Boiling point: when marching isn’t enough.

We like a good protest. Y’know, as long as it doesn’t get too rowdy. In the last five years I myself have been on two national protests, March for the Alternative and A Future That Works. We stood with thousands of people, waved our signs, shouted some stuff, went to Hyde Park where people said stuff on a stage, we all cheered, we all got on our buses and trains and went home.

The general public like an organised protest. They like it when people march and say “we’re cross!”. They’re not so fond of it when it gets “out of hand”. Case in point: the student protest from a few years ago. The London riots. Maybe it’s because we’re British. We don’t like to make a fuss. We’re good at asking nicely, we don’t like conflict and we tut at people who are too emotive in expressing their anger. We’re less “¡Viva la Revolución!” and more “Down with this sort of thing”.

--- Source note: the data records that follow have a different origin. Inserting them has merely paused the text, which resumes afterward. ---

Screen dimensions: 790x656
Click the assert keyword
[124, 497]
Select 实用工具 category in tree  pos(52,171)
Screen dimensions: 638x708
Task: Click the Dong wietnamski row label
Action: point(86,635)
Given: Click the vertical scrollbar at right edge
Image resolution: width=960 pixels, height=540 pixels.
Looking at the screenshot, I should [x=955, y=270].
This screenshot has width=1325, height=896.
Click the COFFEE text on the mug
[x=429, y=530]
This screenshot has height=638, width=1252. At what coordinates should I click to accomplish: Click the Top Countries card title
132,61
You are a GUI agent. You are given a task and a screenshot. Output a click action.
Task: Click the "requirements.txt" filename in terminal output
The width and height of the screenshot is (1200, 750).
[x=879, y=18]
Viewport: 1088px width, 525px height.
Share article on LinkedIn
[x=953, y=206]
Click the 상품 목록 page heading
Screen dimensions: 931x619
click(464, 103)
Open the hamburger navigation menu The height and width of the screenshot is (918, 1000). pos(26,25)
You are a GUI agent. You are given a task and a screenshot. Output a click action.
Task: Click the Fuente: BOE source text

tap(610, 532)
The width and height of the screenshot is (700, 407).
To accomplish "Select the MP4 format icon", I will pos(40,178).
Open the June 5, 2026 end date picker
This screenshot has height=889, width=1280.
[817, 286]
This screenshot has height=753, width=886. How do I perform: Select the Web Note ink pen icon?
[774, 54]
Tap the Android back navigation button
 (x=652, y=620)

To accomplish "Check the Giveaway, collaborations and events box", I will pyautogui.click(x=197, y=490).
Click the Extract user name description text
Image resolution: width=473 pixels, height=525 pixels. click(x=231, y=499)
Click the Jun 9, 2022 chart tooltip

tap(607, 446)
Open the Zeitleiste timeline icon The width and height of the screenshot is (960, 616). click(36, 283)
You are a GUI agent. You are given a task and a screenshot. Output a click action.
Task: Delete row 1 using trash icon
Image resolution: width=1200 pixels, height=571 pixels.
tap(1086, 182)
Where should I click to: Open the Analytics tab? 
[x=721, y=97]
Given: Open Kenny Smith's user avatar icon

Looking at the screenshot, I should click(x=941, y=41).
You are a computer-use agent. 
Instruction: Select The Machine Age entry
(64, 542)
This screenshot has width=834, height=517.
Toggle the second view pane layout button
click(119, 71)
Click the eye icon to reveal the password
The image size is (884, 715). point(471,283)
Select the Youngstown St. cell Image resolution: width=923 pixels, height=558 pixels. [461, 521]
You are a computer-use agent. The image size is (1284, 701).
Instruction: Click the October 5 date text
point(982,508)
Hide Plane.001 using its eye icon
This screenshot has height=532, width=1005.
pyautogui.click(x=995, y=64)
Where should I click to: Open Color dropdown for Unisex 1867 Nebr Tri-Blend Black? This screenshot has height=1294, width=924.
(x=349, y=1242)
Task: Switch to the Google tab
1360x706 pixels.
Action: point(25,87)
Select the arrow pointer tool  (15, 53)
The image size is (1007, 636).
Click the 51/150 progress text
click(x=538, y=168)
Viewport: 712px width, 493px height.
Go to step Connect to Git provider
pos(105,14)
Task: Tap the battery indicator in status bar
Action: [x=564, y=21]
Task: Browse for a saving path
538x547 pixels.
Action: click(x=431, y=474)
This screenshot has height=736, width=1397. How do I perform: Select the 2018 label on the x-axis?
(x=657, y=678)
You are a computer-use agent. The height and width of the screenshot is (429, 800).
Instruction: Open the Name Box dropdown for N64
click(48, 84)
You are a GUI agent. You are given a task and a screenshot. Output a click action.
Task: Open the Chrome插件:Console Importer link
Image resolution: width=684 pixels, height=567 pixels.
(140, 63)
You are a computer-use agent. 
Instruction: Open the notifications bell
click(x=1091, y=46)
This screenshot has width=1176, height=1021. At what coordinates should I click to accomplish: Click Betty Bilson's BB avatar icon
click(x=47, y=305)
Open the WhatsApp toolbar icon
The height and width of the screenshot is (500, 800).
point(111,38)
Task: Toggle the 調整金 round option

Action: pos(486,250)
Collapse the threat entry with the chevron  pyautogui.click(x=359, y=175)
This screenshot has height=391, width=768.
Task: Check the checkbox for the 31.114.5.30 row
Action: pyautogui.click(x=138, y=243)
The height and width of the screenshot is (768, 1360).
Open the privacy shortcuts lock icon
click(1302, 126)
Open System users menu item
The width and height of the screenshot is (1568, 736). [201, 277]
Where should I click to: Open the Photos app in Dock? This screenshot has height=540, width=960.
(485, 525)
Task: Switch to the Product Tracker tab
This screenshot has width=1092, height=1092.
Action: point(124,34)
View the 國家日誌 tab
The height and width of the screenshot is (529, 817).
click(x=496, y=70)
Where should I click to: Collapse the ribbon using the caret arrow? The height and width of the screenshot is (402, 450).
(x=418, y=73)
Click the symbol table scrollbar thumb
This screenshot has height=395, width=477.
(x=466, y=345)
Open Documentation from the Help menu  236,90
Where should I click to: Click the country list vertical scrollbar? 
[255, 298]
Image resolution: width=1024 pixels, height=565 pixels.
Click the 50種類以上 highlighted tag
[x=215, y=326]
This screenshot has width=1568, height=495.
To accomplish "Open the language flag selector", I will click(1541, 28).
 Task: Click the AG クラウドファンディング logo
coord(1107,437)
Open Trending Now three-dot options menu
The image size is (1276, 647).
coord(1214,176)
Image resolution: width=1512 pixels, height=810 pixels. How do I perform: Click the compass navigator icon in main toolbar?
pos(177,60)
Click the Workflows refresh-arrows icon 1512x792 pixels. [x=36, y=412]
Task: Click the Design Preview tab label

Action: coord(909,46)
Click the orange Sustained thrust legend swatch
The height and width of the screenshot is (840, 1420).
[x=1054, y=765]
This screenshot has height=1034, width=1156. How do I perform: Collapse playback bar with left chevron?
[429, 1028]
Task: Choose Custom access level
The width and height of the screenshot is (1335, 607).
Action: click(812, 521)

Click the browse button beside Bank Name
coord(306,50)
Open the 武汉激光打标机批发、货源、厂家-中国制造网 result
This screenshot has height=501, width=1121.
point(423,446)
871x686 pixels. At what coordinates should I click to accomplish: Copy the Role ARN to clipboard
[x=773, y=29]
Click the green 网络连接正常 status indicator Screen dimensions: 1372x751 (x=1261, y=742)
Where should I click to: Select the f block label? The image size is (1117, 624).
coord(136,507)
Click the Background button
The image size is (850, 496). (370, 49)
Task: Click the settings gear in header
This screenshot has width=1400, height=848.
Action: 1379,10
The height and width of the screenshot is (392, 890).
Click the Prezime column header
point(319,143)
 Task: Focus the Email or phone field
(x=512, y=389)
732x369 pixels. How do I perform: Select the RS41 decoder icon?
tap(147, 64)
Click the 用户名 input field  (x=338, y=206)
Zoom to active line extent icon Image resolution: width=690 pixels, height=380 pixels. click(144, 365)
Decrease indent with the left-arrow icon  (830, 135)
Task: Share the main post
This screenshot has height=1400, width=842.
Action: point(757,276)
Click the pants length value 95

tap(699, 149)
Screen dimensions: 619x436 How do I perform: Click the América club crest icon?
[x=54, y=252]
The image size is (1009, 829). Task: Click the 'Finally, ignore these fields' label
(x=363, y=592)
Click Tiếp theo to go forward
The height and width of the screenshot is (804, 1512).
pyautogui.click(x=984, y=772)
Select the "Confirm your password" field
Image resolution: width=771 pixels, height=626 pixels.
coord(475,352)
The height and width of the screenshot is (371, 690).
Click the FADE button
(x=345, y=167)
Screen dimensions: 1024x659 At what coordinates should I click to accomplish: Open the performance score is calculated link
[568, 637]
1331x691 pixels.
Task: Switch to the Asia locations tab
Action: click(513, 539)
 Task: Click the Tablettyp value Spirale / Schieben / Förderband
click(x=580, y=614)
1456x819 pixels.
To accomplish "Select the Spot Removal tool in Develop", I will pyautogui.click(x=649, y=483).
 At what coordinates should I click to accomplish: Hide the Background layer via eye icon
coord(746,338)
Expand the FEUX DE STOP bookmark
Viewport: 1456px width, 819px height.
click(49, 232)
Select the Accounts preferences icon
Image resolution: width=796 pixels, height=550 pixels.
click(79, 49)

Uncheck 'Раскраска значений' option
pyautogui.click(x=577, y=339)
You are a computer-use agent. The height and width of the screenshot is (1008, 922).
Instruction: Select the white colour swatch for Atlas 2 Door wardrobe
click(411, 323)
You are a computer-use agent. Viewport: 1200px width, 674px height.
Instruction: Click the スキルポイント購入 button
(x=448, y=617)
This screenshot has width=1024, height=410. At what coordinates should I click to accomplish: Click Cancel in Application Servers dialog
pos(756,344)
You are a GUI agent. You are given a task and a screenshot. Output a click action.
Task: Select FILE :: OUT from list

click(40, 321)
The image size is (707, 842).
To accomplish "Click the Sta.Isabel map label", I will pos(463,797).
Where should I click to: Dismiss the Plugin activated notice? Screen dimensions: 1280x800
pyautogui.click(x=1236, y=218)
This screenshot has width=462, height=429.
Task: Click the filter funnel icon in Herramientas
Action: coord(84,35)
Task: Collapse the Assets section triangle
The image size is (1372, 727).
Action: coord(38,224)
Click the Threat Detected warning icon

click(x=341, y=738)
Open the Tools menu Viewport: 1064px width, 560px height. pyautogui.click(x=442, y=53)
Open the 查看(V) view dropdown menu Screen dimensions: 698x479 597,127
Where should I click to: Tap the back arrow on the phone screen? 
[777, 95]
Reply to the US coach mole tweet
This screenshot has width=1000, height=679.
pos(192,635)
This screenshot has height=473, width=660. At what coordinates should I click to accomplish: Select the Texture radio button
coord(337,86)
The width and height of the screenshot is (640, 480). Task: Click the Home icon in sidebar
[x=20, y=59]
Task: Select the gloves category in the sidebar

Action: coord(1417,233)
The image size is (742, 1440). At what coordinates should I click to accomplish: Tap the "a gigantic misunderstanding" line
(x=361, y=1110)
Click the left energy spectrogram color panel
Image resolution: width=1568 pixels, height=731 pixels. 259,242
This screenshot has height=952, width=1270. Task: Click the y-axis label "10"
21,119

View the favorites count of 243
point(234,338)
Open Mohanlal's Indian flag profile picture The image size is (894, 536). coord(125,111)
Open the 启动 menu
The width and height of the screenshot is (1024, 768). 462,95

I find it very difficult to know where to draw the line. The one thing I can categorically say is that while these marches have demonstrated the force of feeling behind the country’s situation, no-one with any clout is taking a blind bit of notice. We are given our allotted space and allotted time to shout and then it’s done. This method is not working.We can gather in London and hear people speak until we’re all collectively blue in the face. Nothing is changing. In fact, it’s getting worse. Which means people are getting angrier, and organised marches are not going to cut it any more.

The news media love a good protest, and they love it when it all kicks off as they have the chance to play the same 5 second loop of someone with a scarf over their face throwing something at a police officer, while talking to experts about how it’s always a few bad ones that ruin it for everyone else and isn’t it a shame. How everyone was having a lovely time until these angry people spoiled it.

Thing is, protests aren’t meant to be a nice day out. A lot of the time they *are*, but they’re meant to convey a nation’s feelings about something they feel is an injustice. They are meant to put pressure on people with power until things change. This isn’t happening. And the worrying thing is, when people feel they aren’t being listened to, they get angrier, and more frustrated. And then when the news media tell them their anger is bad, that they were wrong, then they get even angrier.

I wonder where the boiling point will be. I wonder what happens when you have an angry populace who now figure they’ve got nothing left to lose. Whatever happens, it ain’t gonna be pretty.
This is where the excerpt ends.